# Stated goal:
Repeat word for word the passage of the portrait review that opens with the words containing "Working from observation" and closes with "maybe you do.".

# Given text:
In essence it appears simple. Some forty small rectangular flat-colored portraits, head and shoulders only, delineated by sinuous black expressive line. I watched as each came out of the cardboard box and was held up to the wall for positioning. With every new piece it was like being introduced to someone new, and in a way someone you knew, as so many of the faces seemed familiar.
Lindsay’s multiple stylized figurative portraits are taken from her world of Bushwick Hipsterdom; friends and people she knows from the garden and the store, people from her building and the street. The twenty-something, thirty-something burghers of Morganville are here represented, the class of 2011/2012.
Working from observation and photographs Lindsay renders each in a similar process that looks deceptively simple, using line to delineate and provide form and expression and color, often totally unnatural as expressive decoration. Without resorting to caricature, with a sure eye and hand, she manages each time to capture a real sense of the individual.
Labels for groups of people tend to assist in the mental grouping of them all together as a genre. And here to an extent that happens, Hipsters, but only if your eyes aren’t quite open when all the kaleidoscope colors appear like a jar of jelly-beans. Open more widely and focus and you will find succinct and character-full portrayals you feel you know — and maybe you do.

# Information shown:
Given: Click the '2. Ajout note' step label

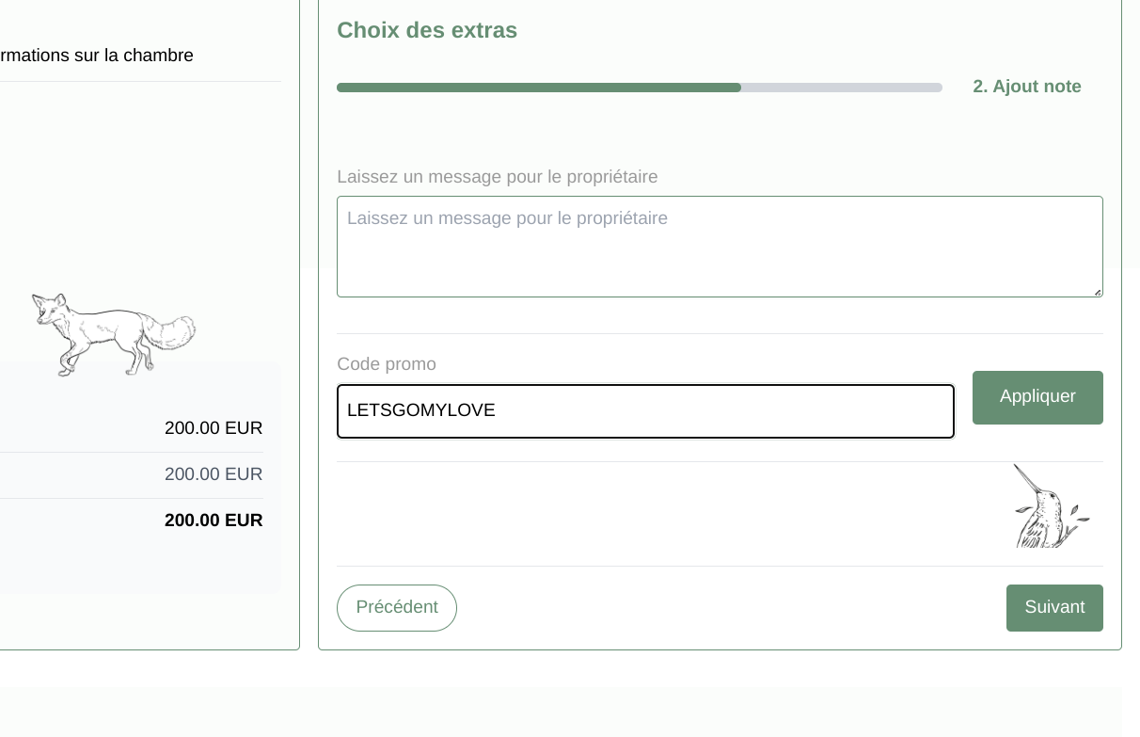Looking at the screenshot, I should pos(1027,87).
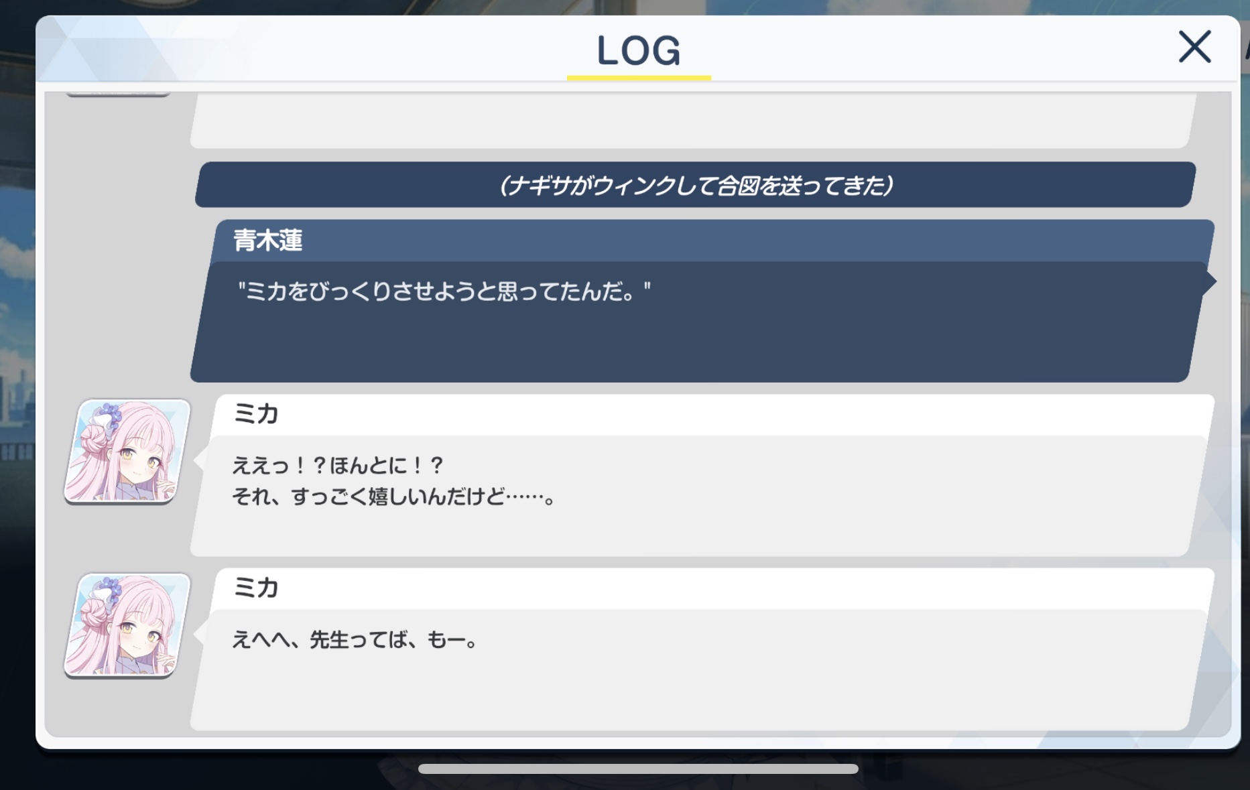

# Task answer:
Working from observation and photographs Lindsay renders each in a similar process that looks deceptively simple, using line to delineate and provide form and expression and color, often totally unnatural as expressive decoration. Without resorting to caricature, with a sure eye and hand, she manages each time to capture a real sense of the individual.
Labels for groups of people tend to assist in the mental grouping of them all together as a genre. And here to an extent that happens, Hipsters, but only if your eyes aren’t quite open when all the kaleidoscope colors appear like a jar of jelly-beans. Open more widely and focus and you will find succinct and character-full portrayals you feel you know — and maybe you do.